··· Records supplied
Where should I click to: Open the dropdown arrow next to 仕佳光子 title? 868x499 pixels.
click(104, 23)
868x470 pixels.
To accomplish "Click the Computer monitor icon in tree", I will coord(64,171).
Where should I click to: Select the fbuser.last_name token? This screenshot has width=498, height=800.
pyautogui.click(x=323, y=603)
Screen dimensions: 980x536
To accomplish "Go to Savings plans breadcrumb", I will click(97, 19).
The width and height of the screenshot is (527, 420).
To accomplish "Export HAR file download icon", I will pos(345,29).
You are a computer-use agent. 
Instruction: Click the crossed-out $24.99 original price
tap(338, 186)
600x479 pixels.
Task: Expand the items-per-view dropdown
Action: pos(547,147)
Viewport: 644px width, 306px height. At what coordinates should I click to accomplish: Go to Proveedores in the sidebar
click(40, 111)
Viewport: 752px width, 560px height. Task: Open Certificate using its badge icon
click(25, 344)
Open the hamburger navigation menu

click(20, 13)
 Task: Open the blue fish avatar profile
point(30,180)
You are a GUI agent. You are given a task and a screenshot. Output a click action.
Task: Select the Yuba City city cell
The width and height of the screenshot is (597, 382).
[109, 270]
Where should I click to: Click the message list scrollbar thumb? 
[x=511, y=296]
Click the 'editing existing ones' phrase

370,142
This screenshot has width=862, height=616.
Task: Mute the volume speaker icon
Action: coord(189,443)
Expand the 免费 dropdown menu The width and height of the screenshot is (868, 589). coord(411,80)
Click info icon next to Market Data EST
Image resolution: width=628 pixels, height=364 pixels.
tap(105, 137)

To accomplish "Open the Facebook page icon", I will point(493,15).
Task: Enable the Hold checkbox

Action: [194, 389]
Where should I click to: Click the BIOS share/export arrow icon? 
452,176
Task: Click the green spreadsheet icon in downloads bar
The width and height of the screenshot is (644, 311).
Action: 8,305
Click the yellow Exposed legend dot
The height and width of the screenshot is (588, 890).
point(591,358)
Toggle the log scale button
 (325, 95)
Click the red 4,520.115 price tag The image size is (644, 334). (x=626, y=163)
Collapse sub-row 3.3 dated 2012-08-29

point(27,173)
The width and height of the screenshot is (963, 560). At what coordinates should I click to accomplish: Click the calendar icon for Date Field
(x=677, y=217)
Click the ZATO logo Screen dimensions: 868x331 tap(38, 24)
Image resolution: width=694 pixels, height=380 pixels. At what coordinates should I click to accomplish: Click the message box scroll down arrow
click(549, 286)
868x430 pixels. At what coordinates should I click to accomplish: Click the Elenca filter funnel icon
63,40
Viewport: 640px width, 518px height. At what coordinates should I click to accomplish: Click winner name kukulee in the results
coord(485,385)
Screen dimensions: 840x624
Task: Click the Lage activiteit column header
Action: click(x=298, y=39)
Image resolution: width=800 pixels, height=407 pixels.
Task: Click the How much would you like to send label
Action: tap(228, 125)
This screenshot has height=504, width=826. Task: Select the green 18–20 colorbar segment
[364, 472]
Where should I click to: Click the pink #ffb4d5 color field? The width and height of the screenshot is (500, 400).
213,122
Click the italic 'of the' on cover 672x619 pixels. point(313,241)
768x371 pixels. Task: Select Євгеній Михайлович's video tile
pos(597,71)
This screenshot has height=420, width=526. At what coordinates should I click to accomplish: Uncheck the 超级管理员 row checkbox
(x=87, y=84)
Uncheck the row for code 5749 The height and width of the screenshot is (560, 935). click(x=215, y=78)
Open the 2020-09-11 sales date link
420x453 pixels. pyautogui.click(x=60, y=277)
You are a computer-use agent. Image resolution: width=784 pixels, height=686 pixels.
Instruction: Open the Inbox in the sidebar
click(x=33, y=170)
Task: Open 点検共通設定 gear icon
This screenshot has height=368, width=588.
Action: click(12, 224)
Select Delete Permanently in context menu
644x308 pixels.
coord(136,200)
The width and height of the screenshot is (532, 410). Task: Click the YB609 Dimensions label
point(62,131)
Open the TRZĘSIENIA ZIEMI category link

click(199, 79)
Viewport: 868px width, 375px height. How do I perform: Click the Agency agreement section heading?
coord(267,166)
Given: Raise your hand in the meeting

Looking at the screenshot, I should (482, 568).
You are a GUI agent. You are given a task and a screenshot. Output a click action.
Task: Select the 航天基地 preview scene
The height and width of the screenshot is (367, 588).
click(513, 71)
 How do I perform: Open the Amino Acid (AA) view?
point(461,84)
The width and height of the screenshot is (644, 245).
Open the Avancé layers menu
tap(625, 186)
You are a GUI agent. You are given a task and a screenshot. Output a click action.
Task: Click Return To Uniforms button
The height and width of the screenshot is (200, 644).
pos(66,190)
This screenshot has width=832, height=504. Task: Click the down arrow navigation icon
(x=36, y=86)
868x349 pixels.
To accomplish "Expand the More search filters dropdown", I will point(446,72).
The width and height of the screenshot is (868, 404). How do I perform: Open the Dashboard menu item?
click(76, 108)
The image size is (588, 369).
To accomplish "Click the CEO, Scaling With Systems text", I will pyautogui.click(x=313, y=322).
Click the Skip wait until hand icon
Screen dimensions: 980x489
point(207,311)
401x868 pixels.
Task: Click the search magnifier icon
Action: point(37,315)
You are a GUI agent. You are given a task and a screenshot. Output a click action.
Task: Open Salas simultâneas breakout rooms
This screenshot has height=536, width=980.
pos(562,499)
······
## About this exercise
The required result is an identical copy of the records above.

## Solved exercise
Where should I click to: Open the dropdown arrow next to 仕佳光子 title? 868x499 pixels.
click(104, 23)
868x470 pixels.
To accomplish "Click the Computer monitor icon in tree", I will coord(64,171).
Where should I click to: Select the fbuser.last_name token? This screenshot has width=498, height=800.
pyautogui.click(x=323, y=603)
Screen dimensions: 980x536
To accomplish "Go to Savings plans breadcrumb", I will click(97, 19).
The width and height of the screenshot is (527, 420).
To accomplish "Export HAR file download icon", I will pos(345,29).
You are a computer-use agent. 
Instruction: Click the crossed-out $24.99 original price
tap(338, 186)
600x479 pixels.
Task: Expand the items-per-view dropdown
Action: pos(547,147)
Viewport: 644px width, 306px height. At what coordinates should I click to accomplish: Go to Proveedores in the sidebar
click(40, 111)
Viewport: 752px width, 560px height. Task: Open Certificate using its badge icon
click(25, 344)
Open the hamburger navigation menu

click(20, 13)
 Task: Open the blue fish avatar profile
point(30,180)
You are a GUI agent. You are given a task and a screenshot. Output a click action.
Task: Select the Yuba City city cell
The width and height of the screenshot is (597, 382).
[109, 270]
Where should I click to: Click the message list scrollbar thumb? 
[x=511, y=296]
Click the 'editing existing ones' phrase

370,142
This screenshot has width=862, height=616.
Task: Mute the volume speaker icon
Action: coord(189,443)
Expand the 免费 dropdown menu The width and height of the screenshot is (868, 589). coord(411,80)
Click info icon next to Market Data EST
Image resolution: width=628 pixels, height=364 pixels.
tap(105, 137)

To accomplish "Open the Facebook page icon", I will point(493,15).
Task: Enable the Hold checkbox

Action: [194, 389]
Where should I click to: Click the BIOS share/export arrow icon? 
452,176
Task: Click the green spreadsheet icon in downloads bar
The width and height of the screenshot is (644, 311).
Action: 8,305
Click the yellow Exposed legend dot
The height and width of the screenshot is (588, 890).
point(591,358)
Toggle the log scale button
 (325, 95)
Click the red 4,520.115 price tag The image size is (644, 334). (x=626, y=163)
Collapse sub-row 3.3 dated 2012-08-29

point(27,173)
The width and height of the screenshot is (963, 560). At what coordinates should I click to accomplish: Click the calendar icon for Date Field
(x=677, y=217)
Click the ZATO logo Screen dimensions: 868x331 tap(38, 24)
Image resolution: width=694 pixels, height=380 pixels. At what coordinates should I click to accomplish: Click the message box scroll down arrow
click(549, 286)
868x430 pixels. At what coordinates should I click to accomplish: Click the Elenca filter funnel icon
63,40
Viewport: 640px width, 518px height. At what coordinates should I click to accomplish: Click winner name kukulee in the results
coord(485,385)
Screen dimensions: 840x624
Task: Click the Lage activiteit column header
Action: click(x=298, y=39)
Image resolution: width=800 pixels, height=407 pixels.
Task: Click the How much would you like to send label
Action: tap(228, 125)
This screenshot has height=504, width=826. Task: Select the green 18–20 colorbar segment
[364, 472]
Where should I click to: Click the pink #ffb4d5 color field? The width and height of the screenshot is (500, 400).
213,122
Click the italic 'of the' on cover 672x619 pixels. point(313,241)
768x371 pixels. Task: Select Євгеній Михайлович's video tile
pos(597,71)
This screenshot has height=420, width=526. At what coordinates should I click to accomplish: Uncheck the 超级管理员 row checkbox
(x=87, y=84)
Uncheck the row for code 5749 The height and width of the screenshot is (560, 935). click(x=215, y=78)
Open the 2020-09-11 sales date link
420x453 pixels. pyautogui.click(x=60, y=277)
You are a computer-use agent. Image resolution: width=784 pixels, height=686 pixels.
Instruction: Open the Inbox in the sidebar
click(x=33, y=170)
Task: Open 点検共通設定 gear icon
This screenshot has height=368, width=588.
Action: click(12, 224)
Select Delete Permanently in context menu
644x308 pixels.
coord(136,200)
The width and height of the screenshot is (532, 410). Task: Click the YB609 Dimensions label
point(62,131)
Open the TRZĘSIENIA ZIEMI category link

click(199, 79)
Viewport: 868px width, 375px height. How do I perform: Click the Agency agreement section heading?
coord(267,166)
Given: Raise your hand in the meeting

Looking at the screenshot, I should (482, 568).
You are a GUI agent. You are given a task and a screenshot. Output a click action.
Task: Select the 航天基地 preview scene
The height and width of the screenshot is (367, 588).
click(513, 71)
 How do I perform: Open the Amino Acid (AA) view?
point(461,84)
The width and height of the screenshot is (644, 245).
Open the Avancé layers menu
tap(625, 186)
You are a GUI agent. You are given a task and a screenshot. Output a click action.
Task: Click Return To Uniforms button
The height and width of the screenshot is (200, 644).
pos(66,190)
This screenshot has width=832, height=504. Task: Click the down arrow navigation icon
(x=36, y=86)
868x349 pixels.
To accomplish "Expand the More search filters dropdown", I will point(446,72).
The width and height of the screenshot is (868, 404). How do I perform: Open the Dashboard menu item?
click(76, 108)
The image size is (588, 369).
To accomplish "Click the CEO, Scaling With Systems text", I will pyautogui.click(x=313, y=322).
Click the Skip wait until hand icon
Screen dimensions: 980x489
point(207,311)
401x868 pixels.
Task: Click the search magnifier icon
Action: point(37,315)
You are a GUI agent. You are given a task and a screenshot. Output a click action.
Task: Open Salas simultâneas breakout rooms
This screenshot has height=536, width=980.
pos(562,499)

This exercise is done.